■ SUPPLIED PASSAGE

By John Cashman (Evening Echo)

Preparations are continuing at pace in both the Castlemartyr and Sarsfield’s camps ahead of next weekend’s East Cork Oil Junior ‘A’ Grade Hurling Championship Final in the Imokilly barony.

The big match which goes ahead on Saturday evening in Rostellan (6pm) is set to attract a large attendance as Castlemartyr make their first final appearance since losing to Erin’s Own in the 1975 decider. They won the last of their seven titles 11 years earlier in a season that also brought county honours. Opponents Sarsfield’s are currently riding on the crest of a very high wave and have made no secret of their desire to add more hurling silverware to the Riverstown trophy cabinet.

Last weekend representatives of both clubs assembled at Rostellan in the company of Divisional Board representatives as this year’s final was officially launched. On a glorious sunny evening it was very much a case of the calm before the storm when rival captains Ollie Smiddy and Paul Roche relaxed and surveyed the picturesque scene.

“It’s going to be a great occasion for our club” said Castlemartyr leader Smiddy who admits that the team’s march to the final has attracted plenty of interest locally.

“This year there seems to be more belief in the team. We have been building slowly over the past few seasons and with a very well organised set up in the background we were quietly confident of having a good run in the competition at the out set of the season”.

Castlemartyr operate with a relatively small but very committed and closely knit panel. Their campaign began in early June against Cloyne, a game in which although they triumphed by ten points, they didn’t reach any great heights. Next up it was a local derby against Midleton, a game that turned out to be a real cracker.

“We started that tie well”, recalls Ollie Smiddy, “ but gave away some soft goals in the second half that kept them in the match”, admits Ollie. In the end Brian and Jimmy (Smiddy) conjured up a great winning point”.

In the quarter final against Carrigtwohill in Lisgoold, Castlemartyr chalked up an eye catching 26 points.

“Everything went right on the night. We scored 13 points in each half and a lot of players got on the score sheet, so overall it was very pleasing”, said the team leader.

Awaiting in the semi final were Erin’s Own. Thirty four years ago in that aforementioned final on the same Clonmult Memorial Park pitch, “the reds” left defeated. When the two clubs collided again last Saturday week, the outcome and thus the Castlemartyr emotions were different, as a one point win was recorded, thanks to a whole hearted display by a very determined team.

“We had to get over the psychological barrier of pushing on and winning a semi final. Conditions were damp, the ball was wet, scores were hard to come by, so it was a test of stamina. We managed to stick in there and get the result”.

Now awaiting in the final is the biggest challenge Castlemartyr have faced in recent years. Nobody around Paddy Walshe Memorial Park this week is under any illusions as to what is required. Ollie Smiddy is quick to add his words of praise for the immediate opposition.

“Look from the word go, they have set out their stall out with that win over defending champions Carraig na bhFear. There is no doubt that there are the team to beat. From our point of view we can only beat the opposition that is put in front of us. We have done that so far. We are hoping for one more big performance. Although progress has been made in getting to the final, now we really want to win it,” concluded Ollie.

His opposite number Paul Roche has taken the scenic route to this stage of his career. From the Sar’s senior team two summers ago, to almost a year away in Australia, a temporary return to Riverstown saw Paul look on as the team of 2008 were crowned county senior champions. 2009 saw the popular defender handed the captaincy of the junior side and it’s been a winning sequence of results all the way.

■ GIVEN INFORMATION
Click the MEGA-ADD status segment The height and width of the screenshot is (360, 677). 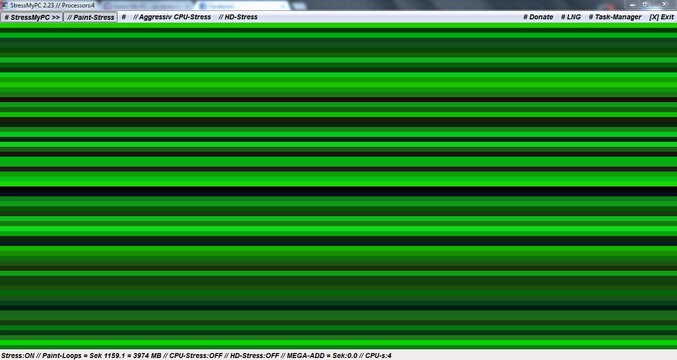(x=322, y=356)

■ SET TASKS
1. In the hurling final preview above, which club beat Castlemartyr in the 1975 final?
2. Carry the hurling final preview forward from its last sentence, adding a few paragraphs in the same reporting style.

■ OUTPUTS FOR THE TASKS
1. Erin's Own

2.
“The club have been very lucky over the last couple of years to be involved in a number of finals in different grades. I think all of the success is down to the work being done from under 6’s upwards in the club. The place is buzzing, there are always people in the pitch every day of the week”.

No doubt there was more than a tinge of disappointment for Paul when missed out on being on the field when the county cup was finally won to end the famine.

“I never thought I’d see the day. It was great to see the lads I grew up and played with winning the final”.

However, getting back to joining them on the first fifteen has proved no easy task for the talented full back such has been the form displayed by the players in possession of the jerseys.

“The junior team are benefitting all around. We have 30 players training in the senior panel, all of whom are capable of playing senior hurling and of course there is the very good crop of minor players, who are reaping the rewards of training with the more experienced players. All we can all do is play well for the junior and hope the senior management will be impressed”.

In accessing the East Cork Final, Paul pin points the opening win over reigning champions Carraig nabhFear as a real highlight.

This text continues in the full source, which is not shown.